WHAT YOU NEED TO DO: All of the entries should be returned without a single change.

::::

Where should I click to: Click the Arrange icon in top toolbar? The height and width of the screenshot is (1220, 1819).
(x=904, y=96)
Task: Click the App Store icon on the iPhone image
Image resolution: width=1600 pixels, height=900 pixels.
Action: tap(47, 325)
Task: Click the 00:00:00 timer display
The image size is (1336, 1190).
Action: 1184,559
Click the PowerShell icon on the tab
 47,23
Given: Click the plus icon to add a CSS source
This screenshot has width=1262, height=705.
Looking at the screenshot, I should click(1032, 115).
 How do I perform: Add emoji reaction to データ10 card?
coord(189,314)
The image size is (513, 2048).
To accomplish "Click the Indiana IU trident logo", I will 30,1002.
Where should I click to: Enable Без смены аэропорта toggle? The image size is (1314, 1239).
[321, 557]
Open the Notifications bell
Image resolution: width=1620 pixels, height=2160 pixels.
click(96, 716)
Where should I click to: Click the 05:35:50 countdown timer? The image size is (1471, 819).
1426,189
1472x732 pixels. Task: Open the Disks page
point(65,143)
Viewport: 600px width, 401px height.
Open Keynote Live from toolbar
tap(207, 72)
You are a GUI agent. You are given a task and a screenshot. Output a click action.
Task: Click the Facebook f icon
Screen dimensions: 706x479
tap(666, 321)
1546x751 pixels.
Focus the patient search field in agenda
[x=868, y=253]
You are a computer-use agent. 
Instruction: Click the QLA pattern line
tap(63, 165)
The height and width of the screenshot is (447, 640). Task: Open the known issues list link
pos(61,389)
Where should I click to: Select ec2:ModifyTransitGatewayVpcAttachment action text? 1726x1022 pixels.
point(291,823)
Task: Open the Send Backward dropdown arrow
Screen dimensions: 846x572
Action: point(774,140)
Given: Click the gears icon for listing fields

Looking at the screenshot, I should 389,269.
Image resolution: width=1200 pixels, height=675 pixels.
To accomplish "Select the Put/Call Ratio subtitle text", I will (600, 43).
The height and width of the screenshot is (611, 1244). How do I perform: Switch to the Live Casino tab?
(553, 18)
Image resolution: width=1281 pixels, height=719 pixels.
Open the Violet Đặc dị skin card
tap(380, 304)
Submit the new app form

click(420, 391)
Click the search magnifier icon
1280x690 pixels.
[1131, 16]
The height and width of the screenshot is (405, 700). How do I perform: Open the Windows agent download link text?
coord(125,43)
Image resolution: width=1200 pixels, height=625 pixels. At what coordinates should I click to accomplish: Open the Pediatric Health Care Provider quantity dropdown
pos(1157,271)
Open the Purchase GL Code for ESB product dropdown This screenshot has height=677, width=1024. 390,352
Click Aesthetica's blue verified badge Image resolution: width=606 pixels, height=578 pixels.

::::

SOLUTION:
Where should I click to: Click the Arrange icon in top toolbar? The height and width of the screenshot is (1220, 1819).
(x=904, y=96)
Task: Click the App Store icon on the iPhone image
Image resolution: width=1600 pixels, height=900 pixels.
Action: tap(47, 325)
Task: Click the 00:00:00 timer display
The image size is (1336, 1190).
Action: 1184,559
Click the PowerShell icon on the tab
 47,23
Given: Click the plus icon to add a CSS source
This screenshot has width=1262, height=705.
Looking at the screenshot, I should click(1032, 115).
 How do I perform: Add emoji reaction to データ10 card?
coord(189,314)
The image size is (513, 2048).
To accomplish "Click the Indiana IU trident logo", I will 30,1002.
Where should I click to: Enable Без смены аэропорта toggle? The image size is (1314, 1239).
[321, 557]
Open the Notifications bell
Image resolution: width=1620 pixels, height=2160 pixels.
click(96, 716)
Where should I click to: Click the 05:35:50 countdown timer? The image size is (1471, 819).
1426,189
1472x732 pixels. Task: Open the Disks page
point(65,143)
Viewport: 600px width, 401px height.
Open Keynote Live from toolbar
tap(207, 72)
You are a GUI agent. You are given a task and a screenshot. Output a click action.
Task: Click the Facebook f icon
Screen dimensions: 706x479
tap(666, 321)
1546x751 pixels.
Focus the patient search field in agenda
[x=868, y=253]
You are a computer-use agent. 
Instruction: Click the QLA pattern line
tap(63, 165)
The height and width of the screenshot is (447, 640). Task: Open the known issues list link
pos(61,389)
Where should I click to: Select ec2:ModifyTransitGatewayVpcAttachment action text? 1726x1022 pixels.
point(291,823)
Task: Open the Send Backward dropdown arrow
Screen dimensions: 846x572
Action: point(774,140)
Given: Click the gears icon for listing fields

Looking at the screenshot, I should 389,269.
Image resolution: width=1200 pixels, height=675 pixels.
To accomplish "Select the Put/Call Ratio subtitle text", I will (600, 43).
The height and width of the screenshot is (611, 1244). How do I perform: Switch to the Live Casino tab?
(553, 18)
Image resolution: width=1281 pixels, height=719 pixels.
Open the Violet Đặc dị skin card
tap(380, 304)
Submit the new app form

click(420, 391)
Click the search magnifier icon
1280x690 pixels.
[1131, 16]
The height and width of the screenshot is (405, 700). How do I perform: Open the Windows agent download link text?
coord(125,43)
Image resolution: width=1200 pixels, height=625 pixels. At what coordinates should I click to accomplish: Open the Pediatric Health Care Provider quantity dropdown
pos(1157,271)
Open the Purchase GL Code for ESB product dropdown This screenshot has height=677, width=1024. 390,352
Click Aesthetica's blue verified badge Image resolution: width=606 pixels, height=578 pixels.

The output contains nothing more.